TechCrunch chatted with Airbase CEO Thejo Kote about the product news, curious how much marketing effort his company was going to put into its new, free product, called Essentials. Kote said that there is a big push coming, implying that Airbase doesn’t merely want to attract a few smaller companies to its free product to later convert. It wants to get lots of them, and that, naturally, will bring it into closer competition with Ramp and Brex, which have historically focused on smaller companies.

There’s more to the corporate spend market than just business model dynamics and fundraising. Airbase expanded support for international corporate subsidiaries this September, for example, and the results of that product work will be found in customer up-sell rates from free to paid versions of the company’s software, which it reckons can take a company from inception to an eventual IPO.
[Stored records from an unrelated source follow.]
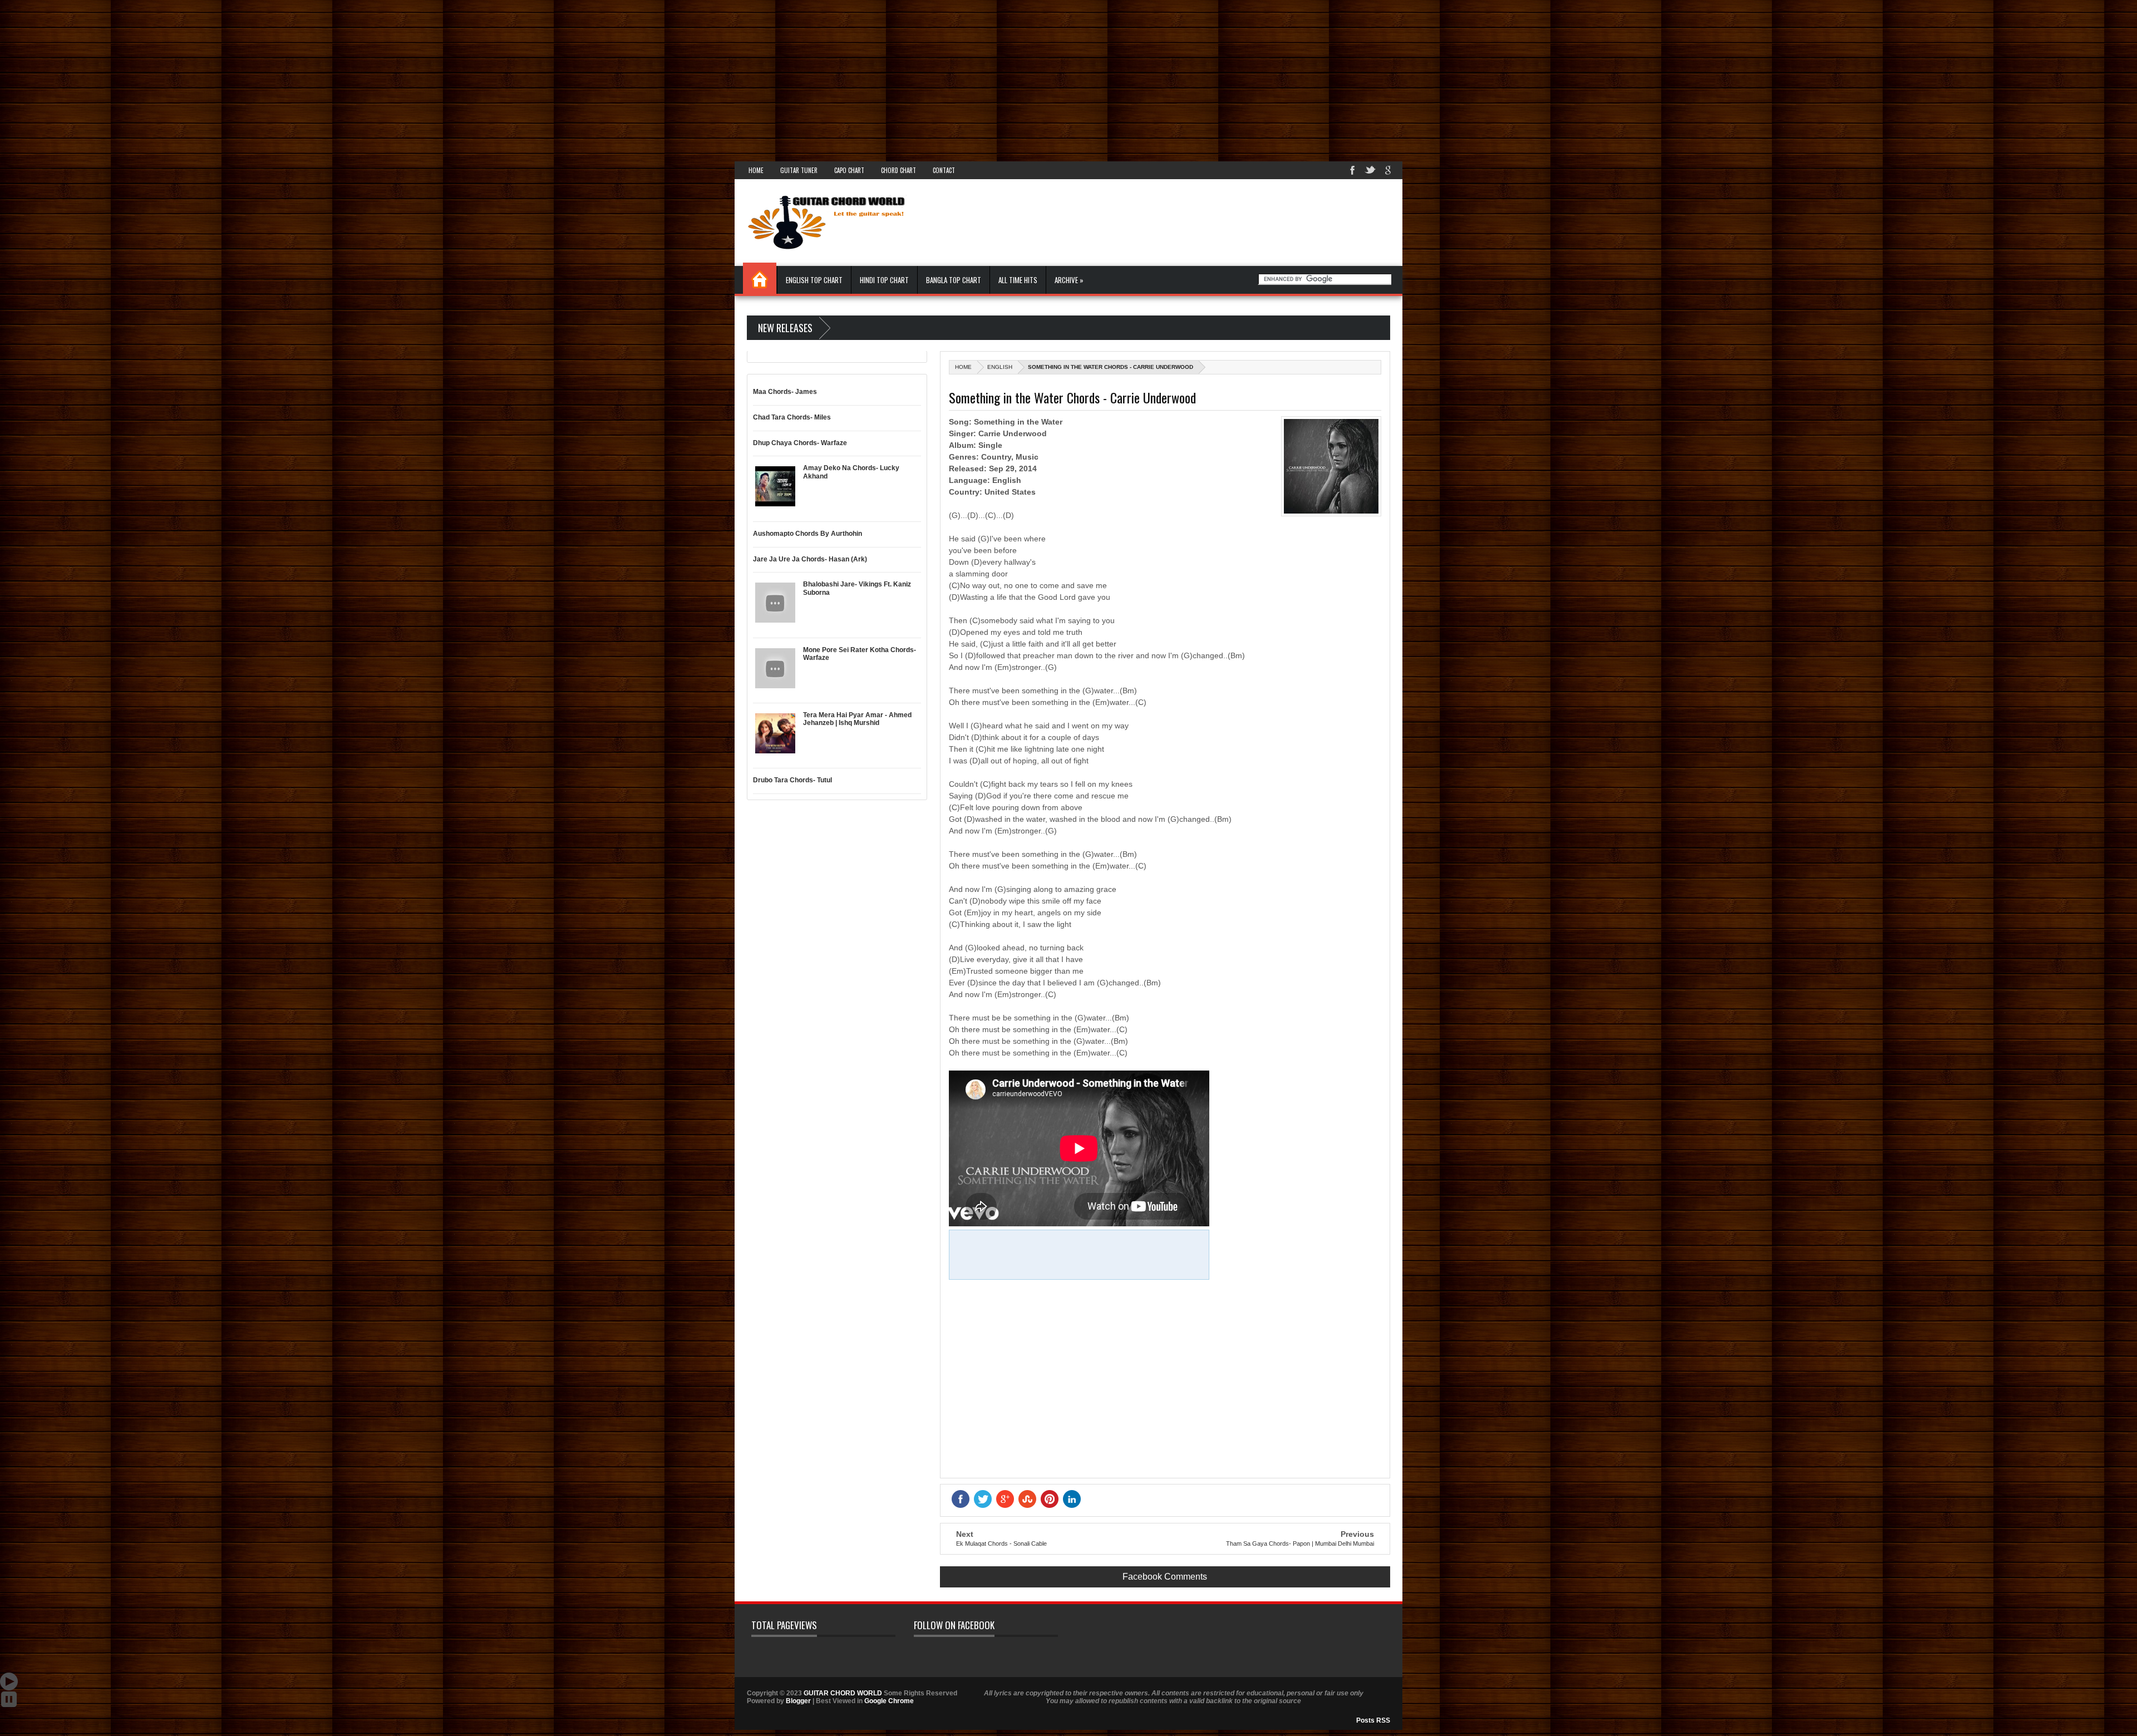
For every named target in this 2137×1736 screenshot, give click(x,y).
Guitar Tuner (799, 170)
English (999, 367)
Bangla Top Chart (953, 279)
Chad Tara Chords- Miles (792, 417)
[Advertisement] (334, 78)
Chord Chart (898, 170)
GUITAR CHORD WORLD (843, 1693)
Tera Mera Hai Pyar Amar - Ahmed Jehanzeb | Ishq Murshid (857, 719)
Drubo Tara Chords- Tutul (792, 780)
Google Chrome (889, 1701)
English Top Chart (814, 279)
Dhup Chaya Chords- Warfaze (800, 443)
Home (756, 170)
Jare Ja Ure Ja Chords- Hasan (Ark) (810, 559)
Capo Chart (849, 170)
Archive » (1069, 279)
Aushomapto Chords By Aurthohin (807, 533)
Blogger (798, 1701)
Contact (944, 170)
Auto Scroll (9, 1681)
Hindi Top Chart (884, 279)
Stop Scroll (9, 1699)
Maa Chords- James (785, 392)
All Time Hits (1017, 279)
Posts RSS (1373, 1720)
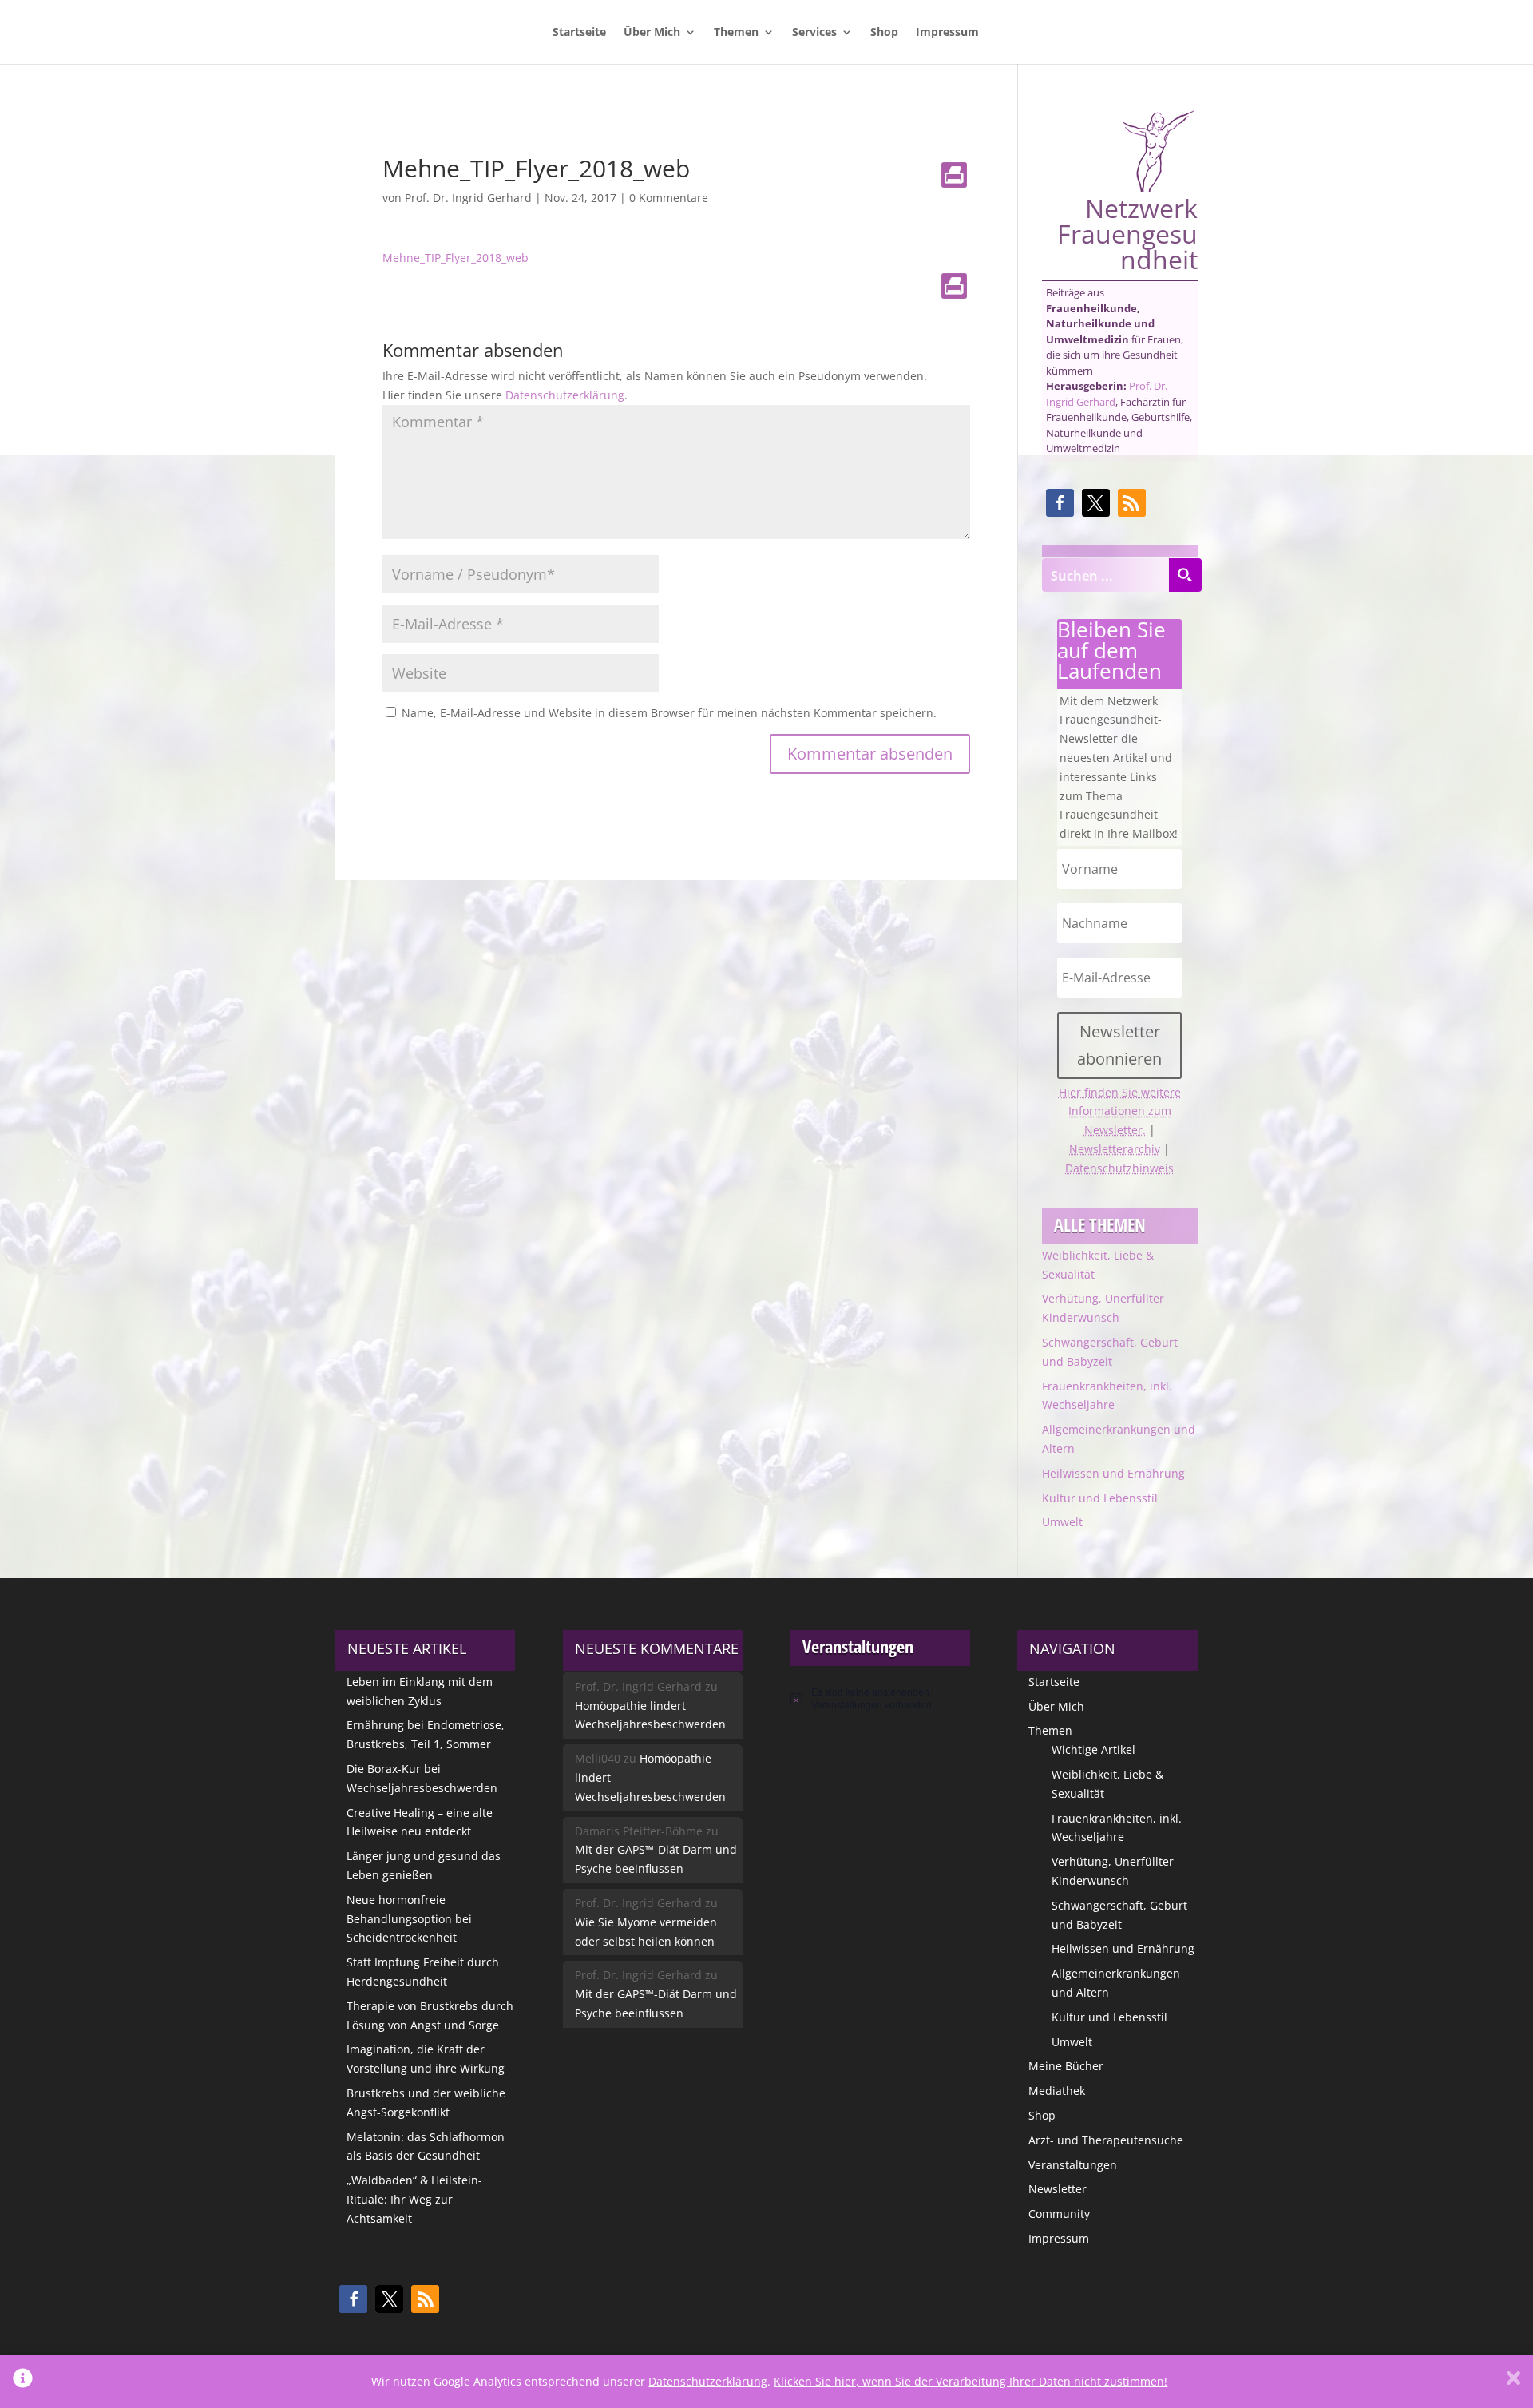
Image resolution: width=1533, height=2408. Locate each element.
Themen (736, 32)
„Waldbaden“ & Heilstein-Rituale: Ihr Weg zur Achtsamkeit (414, 2199)
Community (1059, 2213)
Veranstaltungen (1072, 2164)
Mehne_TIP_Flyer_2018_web (455, 257)
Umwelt (1062, 1521)
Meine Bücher (1065, 2065)
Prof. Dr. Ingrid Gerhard (468, 197)
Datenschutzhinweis (1119, 1168)
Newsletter (1057, 2188)
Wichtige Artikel (1093, 1749)
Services (814, 32)
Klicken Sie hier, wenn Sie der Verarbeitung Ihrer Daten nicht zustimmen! (970, 2381)
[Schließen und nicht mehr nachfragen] (1513, 2381)
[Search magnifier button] (1185, 575)
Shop (884, 32)
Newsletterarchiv (1114, 1148)
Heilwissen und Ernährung (1113, 1473)
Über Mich (652, 32)
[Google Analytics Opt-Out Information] (23, 2381)
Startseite (579, 32)
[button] (1060, 503)
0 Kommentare (668, 197)
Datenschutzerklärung (564, 395)
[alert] (880, 1698)
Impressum (947, 32)
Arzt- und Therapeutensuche (1105, 2140)
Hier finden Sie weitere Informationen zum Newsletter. (1120, 1111)
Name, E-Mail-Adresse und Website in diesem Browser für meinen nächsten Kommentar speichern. (669, 712)
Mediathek (1056, 2090)
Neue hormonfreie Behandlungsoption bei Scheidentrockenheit (409, 1919)
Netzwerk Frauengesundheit (1127, 231)
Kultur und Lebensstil (1100, 1497)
But with three American corporate spend startups bashing one another over the head with capital — Airbase raised $60 million in a round led by Menlo rather recently, Brex is raising $300 million more at a $12.3 billion valuation, and Ramp raised $300 million just a few months ago — it’s fun to see where they are finding market space to undercut one another, to the benefit of customers who keep getting more for less.

Let’s see how Brex and Ramp respond, and if Airbase actually does manage to preclude interchange fees as a spend software monetization technique by simply deciding to give them back to users.